## What to produce
Match on the string "volume" in the entries below and return every matching line.

*** Data for this exercise Section Begins ***

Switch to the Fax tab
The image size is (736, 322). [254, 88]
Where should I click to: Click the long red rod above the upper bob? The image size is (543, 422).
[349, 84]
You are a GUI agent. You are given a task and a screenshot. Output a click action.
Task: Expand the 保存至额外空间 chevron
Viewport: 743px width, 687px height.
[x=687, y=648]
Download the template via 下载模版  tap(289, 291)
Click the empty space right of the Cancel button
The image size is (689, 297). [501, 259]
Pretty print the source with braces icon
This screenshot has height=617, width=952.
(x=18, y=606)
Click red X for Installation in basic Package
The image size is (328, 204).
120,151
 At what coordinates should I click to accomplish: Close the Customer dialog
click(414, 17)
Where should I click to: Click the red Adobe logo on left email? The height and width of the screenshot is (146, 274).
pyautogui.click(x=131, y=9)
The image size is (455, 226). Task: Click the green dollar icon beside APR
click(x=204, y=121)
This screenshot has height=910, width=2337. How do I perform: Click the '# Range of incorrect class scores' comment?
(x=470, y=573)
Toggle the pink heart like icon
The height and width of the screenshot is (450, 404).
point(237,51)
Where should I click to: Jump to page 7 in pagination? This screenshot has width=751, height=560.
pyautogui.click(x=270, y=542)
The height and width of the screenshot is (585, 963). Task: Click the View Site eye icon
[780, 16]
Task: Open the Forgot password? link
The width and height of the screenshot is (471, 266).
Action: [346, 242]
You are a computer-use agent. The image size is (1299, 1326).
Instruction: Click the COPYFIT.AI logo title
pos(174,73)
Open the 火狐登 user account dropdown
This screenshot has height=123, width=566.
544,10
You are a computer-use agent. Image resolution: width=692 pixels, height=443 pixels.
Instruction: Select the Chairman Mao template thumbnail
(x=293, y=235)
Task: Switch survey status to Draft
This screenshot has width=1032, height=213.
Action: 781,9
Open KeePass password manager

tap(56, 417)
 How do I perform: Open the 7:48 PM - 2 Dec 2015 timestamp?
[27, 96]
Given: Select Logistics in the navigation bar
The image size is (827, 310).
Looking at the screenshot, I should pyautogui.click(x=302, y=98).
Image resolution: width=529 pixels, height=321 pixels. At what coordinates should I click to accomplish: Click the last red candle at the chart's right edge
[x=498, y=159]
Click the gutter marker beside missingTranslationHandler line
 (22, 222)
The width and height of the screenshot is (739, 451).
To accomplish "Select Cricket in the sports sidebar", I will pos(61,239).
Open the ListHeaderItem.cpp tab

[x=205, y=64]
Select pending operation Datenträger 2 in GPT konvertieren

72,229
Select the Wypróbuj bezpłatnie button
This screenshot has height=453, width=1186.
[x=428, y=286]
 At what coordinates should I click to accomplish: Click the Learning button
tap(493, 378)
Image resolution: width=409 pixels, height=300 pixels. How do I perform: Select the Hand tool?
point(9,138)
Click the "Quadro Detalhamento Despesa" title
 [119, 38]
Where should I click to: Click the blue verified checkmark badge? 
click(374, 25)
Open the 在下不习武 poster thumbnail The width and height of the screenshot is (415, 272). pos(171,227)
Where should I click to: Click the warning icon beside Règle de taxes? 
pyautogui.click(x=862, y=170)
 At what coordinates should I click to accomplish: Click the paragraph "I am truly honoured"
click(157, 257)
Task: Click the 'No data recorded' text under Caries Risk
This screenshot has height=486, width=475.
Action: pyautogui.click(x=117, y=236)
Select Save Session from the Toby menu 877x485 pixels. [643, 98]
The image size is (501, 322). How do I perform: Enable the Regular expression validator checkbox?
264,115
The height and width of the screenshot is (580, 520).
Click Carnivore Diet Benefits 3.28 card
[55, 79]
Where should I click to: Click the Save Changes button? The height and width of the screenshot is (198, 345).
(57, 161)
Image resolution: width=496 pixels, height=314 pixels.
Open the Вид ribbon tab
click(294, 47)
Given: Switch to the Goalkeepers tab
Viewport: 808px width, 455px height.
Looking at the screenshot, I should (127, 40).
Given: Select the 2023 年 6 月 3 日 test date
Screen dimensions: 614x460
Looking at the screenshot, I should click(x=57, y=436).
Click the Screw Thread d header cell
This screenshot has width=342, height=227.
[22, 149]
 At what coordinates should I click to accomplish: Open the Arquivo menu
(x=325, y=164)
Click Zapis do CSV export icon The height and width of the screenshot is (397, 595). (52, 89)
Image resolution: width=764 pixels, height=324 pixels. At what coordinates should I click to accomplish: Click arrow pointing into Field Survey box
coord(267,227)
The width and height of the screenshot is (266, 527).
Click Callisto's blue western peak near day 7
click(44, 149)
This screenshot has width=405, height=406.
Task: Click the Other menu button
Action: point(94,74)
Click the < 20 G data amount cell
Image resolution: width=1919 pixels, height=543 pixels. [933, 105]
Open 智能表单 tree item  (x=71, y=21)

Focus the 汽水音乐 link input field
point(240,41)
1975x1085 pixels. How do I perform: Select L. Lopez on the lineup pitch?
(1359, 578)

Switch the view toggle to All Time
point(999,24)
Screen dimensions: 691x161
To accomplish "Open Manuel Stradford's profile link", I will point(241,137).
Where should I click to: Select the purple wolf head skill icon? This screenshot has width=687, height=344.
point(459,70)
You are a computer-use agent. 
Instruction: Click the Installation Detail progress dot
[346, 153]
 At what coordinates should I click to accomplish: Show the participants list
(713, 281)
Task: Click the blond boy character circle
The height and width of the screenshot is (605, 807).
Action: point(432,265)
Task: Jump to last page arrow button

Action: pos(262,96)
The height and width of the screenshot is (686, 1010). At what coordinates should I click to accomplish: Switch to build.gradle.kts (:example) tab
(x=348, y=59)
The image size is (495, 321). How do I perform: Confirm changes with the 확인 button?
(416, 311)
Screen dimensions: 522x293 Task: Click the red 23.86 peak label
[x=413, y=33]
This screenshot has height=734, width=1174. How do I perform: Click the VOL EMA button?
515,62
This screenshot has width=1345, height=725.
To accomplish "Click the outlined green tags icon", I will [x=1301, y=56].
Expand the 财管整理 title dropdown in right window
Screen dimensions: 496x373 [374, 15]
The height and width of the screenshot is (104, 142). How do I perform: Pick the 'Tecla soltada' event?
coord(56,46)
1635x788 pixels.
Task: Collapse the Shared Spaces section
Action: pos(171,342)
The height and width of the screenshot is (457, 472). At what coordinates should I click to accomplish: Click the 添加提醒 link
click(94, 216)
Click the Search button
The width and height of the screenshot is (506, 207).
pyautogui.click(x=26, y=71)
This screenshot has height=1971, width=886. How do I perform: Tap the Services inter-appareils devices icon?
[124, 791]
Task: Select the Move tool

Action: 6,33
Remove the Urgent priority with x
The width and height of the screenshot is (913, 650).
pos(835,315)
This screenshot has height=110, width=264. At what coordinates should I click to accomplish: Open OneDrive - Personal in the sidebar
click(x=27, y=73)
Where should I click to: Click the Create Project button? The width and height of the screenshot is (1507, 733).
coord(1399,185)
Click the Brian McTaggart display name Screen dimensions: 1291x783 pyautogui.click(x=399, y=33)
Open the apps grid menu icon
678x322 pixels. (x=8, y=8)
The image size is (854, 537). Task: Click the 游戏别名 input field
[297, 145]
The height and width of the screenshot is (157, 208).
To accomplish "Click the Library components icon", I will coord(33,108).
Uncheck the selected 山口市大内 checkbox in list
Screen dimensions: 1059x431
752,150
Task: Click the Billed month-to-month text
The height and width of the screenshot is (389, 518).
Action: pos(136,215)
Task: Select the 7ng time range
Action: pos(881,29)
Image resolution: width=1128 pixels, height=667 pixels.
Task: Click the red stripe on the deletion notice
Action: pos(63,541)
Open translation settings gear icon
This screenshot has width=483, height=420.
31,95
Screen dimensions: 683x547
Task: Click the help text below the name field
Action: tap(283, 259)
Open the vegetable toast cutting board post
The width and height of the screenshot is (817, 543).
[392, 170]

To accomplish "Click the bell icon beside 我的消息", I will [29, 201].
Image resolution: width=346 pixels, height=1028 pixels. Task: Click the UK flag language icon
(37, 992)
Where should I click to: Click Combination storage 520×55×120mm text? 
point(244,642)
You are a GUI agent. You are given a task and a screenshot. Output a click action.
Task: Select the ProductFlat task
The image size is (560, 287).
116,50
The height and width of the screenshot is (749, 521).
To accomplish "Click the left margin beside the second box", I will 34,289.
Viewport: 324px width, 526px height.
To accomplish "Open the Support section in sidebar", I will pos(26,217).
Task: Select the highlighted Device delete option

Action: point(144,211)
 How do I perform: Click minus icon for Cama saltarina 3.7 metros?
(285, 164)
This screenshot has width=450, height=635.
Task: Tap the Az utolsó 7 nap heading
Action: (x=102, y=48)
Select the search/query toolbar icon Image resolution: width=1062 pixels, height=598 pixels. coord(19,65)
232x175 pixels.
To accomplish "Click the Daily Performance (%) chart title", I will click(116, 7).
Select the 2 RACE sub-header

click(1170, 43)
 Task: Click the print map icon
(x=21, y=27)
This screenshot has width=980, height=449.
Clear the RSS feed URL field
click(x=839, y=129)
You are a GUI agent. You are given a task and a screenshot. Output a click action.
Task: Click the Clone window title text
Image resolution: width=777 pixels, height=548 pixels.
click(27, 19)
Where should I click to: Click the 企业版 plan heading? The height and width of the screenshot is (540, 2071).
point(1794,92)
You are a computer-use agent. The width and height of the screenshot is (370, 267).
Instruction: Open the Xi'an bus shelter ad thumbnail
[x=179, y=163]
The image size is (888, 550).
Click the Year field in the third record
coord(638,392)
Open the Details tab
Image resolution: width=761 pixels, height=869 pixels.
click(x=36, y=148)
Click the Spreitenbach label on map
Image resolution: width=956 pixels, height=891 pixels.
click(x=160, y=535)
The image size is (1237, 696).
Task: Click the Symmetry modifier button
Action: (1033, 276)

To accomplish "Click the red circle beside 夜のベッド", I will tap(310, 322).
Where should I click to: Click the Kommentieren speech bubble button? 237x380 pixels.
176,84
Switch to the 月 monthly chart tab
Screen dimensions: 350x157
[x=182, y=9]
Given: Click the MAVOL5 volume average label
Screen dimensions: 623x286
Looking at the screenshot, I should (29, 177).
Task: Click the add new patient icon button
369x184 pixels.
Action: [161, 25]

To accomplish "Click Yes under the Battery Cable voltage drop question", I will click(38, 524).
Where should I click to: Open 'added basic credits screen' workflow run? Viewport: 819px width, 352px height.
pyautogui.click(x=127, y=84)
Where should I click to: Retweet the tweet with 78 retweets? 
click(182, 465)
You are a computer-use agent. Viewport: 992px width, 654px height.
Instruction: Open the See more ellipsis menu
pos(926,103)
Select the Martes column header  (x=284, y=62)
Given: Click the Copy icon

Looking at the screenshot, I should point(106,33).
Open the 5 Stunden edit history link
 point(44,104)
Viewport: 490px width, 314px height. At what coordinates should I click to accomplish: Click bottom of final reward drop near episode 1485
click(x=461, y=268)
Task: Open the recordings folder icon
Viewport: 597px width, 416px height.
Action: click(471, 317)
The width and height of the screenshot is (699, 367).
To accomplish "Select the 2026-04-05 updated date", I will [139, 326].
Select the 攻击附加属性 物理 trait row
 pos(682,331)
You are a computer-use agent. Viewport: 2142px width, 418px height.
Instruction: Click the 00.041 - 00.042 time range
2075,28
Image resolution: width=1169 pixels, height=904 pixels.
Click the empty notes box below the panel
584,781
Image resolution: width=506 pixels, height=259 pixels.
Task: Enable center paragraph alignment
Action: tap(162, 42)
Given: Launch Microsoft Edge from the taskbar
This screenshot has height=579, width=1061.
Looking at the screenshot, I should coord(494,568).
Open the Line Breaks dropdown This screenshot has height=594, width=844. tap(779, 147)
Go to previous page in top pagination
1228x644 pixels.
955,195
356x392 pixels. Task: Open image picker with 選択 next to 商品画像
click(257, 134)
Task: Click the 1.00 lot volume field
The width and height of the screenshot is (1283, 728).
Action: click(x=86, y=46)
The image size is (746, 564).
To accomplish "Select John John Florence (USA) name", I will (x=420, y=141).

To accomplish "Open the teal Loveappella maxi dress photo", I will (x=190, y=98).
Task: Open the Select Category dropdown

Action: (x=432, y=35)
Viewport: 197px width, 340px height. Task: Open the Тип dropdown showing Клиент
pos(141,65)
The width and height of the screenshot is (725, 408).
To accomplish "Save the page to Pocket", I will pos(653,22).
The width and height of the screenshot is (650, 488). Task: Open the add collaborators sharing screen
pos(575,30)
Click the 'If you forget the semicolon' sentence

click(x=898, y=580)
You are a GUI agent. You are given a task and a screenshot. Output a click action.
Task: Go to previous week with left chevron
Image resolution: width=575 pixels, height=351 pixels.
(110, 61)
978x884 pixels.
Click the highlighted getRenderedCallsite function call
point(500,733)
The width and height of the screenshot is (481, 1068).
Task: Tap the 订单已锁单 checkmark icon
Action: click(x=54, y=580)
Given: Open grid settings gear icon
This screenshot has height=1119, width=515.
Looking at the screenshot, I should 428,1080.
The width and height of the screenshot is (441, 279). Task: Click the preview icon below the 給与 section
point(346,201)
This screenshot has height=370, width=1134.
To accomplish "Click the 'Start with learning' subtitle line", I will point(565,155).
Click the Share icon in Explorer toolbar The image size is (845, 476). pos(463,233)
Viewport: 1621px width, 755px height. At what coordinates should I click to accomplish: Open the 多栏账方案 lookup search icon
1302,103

*** Data for this exercise Section Ends ***

## Response to the task
Given: Click the MAVOL5 volume average label
Task: Click the 1.00 lot volume field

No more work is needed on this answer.